> Required action 1
Return the passage on Portland's proposed pesticide ordinance verbatim, from "Most troubling, since" up to and including "properties and waterways.".
> Required action 2
Extend the passage on Portland's proposed pesticide ordinance, beginning right after its final sentence.

> Passage to read

+++

The city of Portland appears poised, after a long review, to adopt an ordinance to protect the community from the unnecessary use of toxic pesticides (herbicides, insecticides and fungicides) in the maintenance of park landscapes, playing fields and lawns. The ordinance, if passed, will stop the use of hazardous pesticides citywide.

The people of Portland have turned out in impressive numbers to testify in support of this ordinance before the City Council, a task force has considered the matter, and now a vote of the council – slated for Monday after having been rescheduled last month – is overdue.

Here’s why the measure before the council is an urgent matter.

Toxic pesticides, which are of serious concern because of their adverse effects on people and the environment, are widely used in public parks and playing fields and on yards across the city. This shouldn’t and doesn’t need to be the case for two reasons: First, we can have beautiful parks, playing fields and lawns that meet community expectations without toxic pesticide use; and second, the scientific literature is filled with studies that link pesticide exposure to a range of serious health concerns – cancer, neurological and immune system damage, respiratory illness and asthma, Parkinson’s, Alzheimer’s and diabetes.

Most troubling, since the vast majority of the areas treated with pesticides are used by children, is the link between pesticides and learning disabilities and attention-deficit hyperactivity disorder. Pets, too, are adversely affected.

And hazardous exposure isn’t limited to contact with land: It occurs through air and water, too, as a pesticide application moves off the treated site and spreads in air currents and runoff into neighboring properties and waterways.


Perhaps the most widely used weedkiller, glyphosate (RoundUp), is associated with a wide range of illnesses, including non-Hodgkin’s lymphoma, genetic damage, liver and kidney damage and endocrine disruption, as well as environmental damage, including water contamination and harm to amphibians.

Why is City Council action needed, especially now? Residents of Portland are not being protected by the U.S. Environmental Protection Agency, which is charged with evaluating the adverse effects of pesticides and determining how they can be used without “unreasonable” risks. The head of the EPA, on record as wanting to dismantle the agency, has begun to roll back already-weak regulations that restrict pesticides and place former chemical industry employees or consultants in high-level regulatory positions. This has a direct effect on Portland, the health of residents and the environment, including managed and native bees.

+++

> Records provided
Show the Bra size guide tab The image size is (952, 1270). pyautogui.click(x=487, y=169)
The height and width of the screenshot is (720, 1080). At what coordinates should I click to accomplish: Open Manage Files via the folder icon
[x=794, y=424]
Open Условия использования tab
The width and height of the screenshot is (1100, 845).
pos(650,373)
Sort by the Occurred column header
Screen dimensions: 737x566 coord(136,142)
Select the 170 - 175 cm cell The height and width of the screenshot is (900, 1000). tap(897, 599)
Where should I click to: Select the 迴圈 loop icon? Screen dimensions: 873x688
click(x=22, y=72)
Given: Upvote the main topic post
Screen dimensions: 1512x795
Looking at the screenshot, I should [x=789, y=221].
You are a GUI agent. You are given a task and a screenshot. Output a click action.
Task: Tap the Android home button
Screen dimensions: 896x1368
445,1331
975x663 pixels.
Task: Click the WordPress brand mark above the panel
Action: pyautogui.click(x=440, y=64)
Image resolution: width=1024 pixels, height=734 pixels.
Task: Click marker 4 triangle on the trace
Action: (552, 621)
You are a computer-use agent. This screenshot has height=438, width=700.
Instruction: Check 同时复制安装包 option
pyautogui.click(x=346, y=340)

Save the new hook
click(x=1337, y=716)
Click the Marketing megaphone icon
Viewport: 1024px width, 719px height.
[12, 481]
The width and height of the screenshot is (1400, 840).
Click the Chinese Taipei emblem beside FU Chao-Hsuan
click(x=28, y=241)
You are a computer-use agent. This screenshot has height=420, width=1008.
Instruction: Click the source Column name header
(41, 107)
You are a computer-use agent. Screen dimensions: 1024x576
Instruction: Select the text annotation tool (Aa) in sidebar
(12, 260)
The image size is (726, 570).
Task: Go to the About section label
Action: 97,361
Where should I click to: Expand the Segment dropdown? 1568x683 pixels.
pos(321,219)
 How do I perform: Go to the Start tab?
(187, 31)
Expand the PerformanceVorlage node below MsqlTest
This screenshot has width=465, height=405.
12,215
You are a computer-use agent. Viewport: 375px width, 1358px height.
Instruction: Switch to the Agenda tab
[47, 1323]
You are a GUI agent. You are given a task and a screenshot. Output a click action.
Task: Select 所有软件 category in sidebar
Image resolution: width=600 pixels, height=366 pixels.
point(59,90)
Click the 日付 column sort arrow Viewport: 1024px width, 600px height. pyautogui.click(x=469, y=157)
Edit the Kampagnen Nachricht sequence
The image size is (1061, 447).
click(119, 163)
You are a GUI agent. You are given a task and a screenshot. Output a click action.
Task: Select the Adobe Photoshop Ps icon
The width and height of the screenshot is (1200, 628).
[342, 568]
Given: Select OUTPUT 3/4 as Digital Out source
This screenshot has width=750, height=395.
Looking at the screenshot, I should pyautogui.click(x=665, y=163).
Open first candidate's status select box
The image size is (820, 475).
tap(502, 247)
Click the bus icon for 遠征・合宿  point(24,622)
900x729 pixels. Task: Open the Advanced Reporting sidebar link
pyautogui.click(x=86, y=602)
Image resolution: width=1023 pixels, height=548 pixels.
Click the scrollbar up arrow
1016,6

+++

> Your response 1
Most troubling, since the vast majority of the areas treated with pesticides are used by children, is the link between pesticides and learning disabilities and attention-deficit hyperactivity disorder. Pets, too, are adversely affected.

And hazardous exposure isn’t limited to contact with land: It occurs through air and water, too, as a pesticide application moves off the treated site and spreads in air currents and runoff into neighboring properties and waterways.

> Your response 2
As the concerns about pesticide exposure escalate in the scientific and medical community, land managers in Maine and across the country are rethinking the management of turf on a range of sites, including parks, school grounds, playing fields, golf courses, public spaces and yards. The approach of putting down a bag of petroleum-based synthetic weed killers and fertilizers is increasingly understood to create a chemical dependency in lawn and garden management that is not only harmful, but costly and unnecessary to achieving desired results.

This important measure, then, is just as much about preventing hazards and filling an increasing gap in protection from regulators, as it is about recognizing the viability of sound land management practices that do not rely on toxic chemicals, and result in healthier turf that stands up to stress and is less reliant on water.

The outdated chemical-intensive practices are tied to the belief that parks, playing fields and home lawns require toxic chemicals and synthetic fertilizers to be managed to community expectations. So an approach that recognizes the importance of soil biology in cycling nutrients naturally by breaking down organic matter to feed plants is often new to many land managers who have not evaluated and nurtured the soil food web of microorganisms. This attention to the soil systems has been foundational to the success of the organic agriculture sector in Maine and nationwide.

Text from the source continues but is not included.